**AVAILABLE DATA:**

———

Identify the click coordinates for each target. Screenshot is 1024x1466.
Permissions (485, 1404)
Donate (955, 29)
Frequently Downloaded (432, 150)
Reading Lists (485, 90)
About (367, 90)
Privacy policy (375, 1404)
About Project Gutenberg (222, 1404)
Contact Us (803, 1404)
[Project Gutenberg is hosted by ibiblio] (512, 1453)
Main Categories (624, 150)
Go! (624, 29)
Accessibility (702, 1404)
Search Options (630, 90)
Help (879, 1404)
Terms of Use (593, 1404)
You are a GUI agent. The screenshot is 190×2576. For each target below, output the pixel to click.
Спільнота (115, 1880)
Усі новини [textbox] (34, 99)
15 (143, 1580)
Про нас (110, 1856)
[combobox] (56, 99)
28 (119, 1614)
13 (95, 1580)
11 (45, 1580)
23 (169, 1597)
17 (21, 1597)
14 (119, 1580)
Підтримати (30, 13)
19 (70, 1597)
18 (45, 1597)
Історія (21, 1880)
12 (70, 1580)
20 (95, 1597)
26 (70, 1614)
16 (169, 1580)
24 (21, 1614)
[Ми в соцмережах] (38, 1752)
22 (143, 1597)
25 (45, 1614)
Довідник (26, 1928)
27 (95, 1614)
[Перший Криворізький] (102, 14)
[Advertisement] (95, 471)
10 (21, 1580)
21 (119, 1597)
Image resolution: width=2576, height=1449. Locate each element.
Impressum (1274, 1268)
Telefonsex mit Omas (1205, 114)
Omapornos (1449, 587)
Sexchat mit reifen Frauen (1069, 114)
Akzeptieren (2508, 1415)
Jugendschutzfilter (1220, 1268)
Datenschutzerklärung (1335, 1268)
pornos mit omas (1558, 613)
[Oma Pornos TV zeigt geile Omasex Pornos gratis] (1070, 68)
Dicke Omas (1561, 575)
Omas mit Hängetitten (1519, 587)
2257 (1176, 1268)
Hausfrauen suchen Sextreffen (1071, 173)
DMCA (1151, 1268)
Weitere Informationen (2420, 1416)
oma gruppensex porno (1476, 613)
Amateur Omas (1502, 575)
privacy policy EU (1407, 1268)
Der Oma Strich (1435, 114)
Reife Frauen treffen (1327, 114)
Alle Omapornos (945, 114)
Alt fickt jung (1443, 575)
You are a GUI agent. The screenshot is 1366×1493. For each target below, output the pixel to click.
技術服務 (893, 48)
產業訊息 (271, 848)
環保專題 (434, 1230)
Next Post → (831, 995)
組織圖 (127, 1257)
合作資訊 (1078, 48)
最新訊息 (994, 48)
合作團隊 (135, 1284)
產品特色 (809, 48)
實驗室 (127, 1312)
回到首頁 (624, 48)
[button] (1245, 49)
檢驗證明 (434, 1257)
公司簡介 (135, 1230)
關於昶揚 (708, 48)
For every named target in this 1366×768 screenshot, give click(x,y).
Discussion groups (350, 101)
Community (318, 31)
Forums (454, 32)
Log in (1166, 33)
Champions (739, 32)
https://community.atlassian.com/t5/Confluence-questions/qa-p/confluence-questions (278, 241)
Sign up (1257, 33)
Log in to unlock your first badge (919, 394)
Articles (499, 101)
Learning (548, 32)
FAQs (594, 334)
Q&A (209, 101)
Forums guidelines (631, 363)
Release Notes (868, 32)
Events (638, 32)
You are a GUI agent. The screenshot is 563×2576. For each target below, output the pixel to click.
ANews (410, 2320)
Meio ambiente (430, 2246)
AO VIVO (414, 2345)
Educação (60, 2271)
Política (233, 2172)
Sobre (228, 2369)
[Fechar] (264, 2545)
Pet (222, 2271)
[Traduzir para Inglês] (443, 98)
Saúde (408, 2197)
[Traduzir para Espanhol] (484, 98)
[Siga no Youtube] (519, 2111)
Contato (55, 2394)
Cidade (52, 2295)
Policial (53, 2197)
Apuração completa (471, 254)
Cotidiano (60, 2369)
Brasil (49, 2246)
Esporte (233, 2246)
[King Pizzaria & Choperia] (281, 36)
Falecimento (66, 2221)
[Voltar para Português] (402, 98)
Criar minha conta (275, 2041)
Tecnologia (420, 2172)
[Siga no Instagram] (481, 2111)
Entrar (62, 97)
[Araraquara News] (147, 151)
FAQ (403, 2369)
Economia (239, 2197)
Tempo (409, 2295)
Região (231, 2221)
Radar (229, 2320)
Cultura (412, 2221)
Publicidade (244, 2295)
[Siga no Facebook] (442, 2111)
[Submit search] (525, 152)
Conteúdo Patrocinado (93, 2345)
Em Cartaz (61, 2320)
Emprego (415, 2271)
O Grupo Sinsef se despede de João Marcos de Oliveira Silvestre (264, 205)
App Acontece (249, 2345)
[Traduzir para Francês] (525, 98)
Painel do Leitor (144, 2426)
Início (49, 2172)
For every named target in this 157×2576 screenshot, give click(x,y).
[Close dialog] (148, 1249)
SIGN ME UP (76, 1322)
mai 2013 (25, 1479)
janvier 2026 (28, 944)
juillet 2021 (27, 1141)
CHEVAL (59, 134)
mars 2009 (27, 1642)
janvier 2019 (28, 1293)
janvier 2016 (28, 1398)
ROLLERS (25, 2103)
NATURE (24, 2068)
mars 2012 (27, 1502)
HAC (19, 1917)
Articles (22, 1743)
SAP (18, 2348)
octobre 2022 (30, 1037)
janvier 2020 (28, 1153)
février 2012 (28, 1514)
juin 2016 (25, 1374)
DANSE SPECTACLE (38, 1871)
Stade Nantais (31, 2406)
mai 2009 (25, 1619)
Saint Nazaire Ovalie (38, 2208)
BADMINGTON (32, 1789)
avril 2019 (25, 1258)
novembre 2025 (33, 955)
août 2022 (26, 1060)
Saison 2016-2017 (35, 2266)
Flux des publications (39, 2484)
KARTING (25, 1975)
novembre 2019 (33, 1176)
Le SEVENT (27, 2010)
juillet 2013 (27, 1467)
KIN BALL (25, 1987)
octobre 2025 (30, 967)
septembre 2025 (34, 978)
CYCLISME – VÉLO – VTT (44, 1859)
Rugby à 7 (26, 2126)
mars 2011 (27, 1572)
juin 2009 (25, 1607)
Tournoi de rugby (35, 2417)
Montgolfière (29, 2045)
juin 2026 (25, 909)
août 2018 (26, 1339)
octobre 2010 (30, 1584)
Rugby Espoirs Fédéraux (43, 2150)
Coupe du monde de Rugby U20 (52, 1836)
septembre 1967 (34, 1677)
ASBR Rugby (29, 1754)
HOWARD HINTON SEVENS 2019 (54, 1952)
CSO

———

**PROBLEM REQUIREMENTS:** In the data above, find the line that contains "Em Cartaz (61, 2320)" and the line that contains "BADMINGTON (32, 1789)". Repeat exactly those lines and every line between them, and only those.

**WRITTEN ANSWER:**
Em Cartaz (61, 2320)
Emprego (415, 2271)
O Grupo Sinsef se despede de João Marcos de Oliveira Silvestre (264, 205)
App Acontece (249, 2345)
[Traduzir para Francês] (525, 98)
Painel do Leitor (144, 2426)
Início (49, 2172)
For every named target in this 157×2576 screenshot, give click(x,y).
[Close dialog] (148, 1249)
SIGN ME UP (76, 1322)
mai 2013 (25, 1479)
janvier 2026 (28, 944)
juillet 2021 (27, 1141)
CHEVAL (59, 134)
mars 2009 (27, 1642)
janvier 2019 (28, 1293)
janvier 2016 (28, 1398)
ROLLERS (25, 2103)
NATURE (24, 2068)
mars 2012 (27, 1502)
HAC (19, 1917)
Articles (22, 1743)
SAP (18, 2348)
octobre 2022 (30, 1037)
janvier 2020 (28, 1153)
février 2012 (28, 1514)
juin 2016 (25, 1374)
DANSE SPECTACLE (38, 1871)
Stade Nantais (31, 2406)
mai 2009 (25, 1619)
Saint Nazaire Ovalie (38, 2208)
BADMINGTON (32, 1789)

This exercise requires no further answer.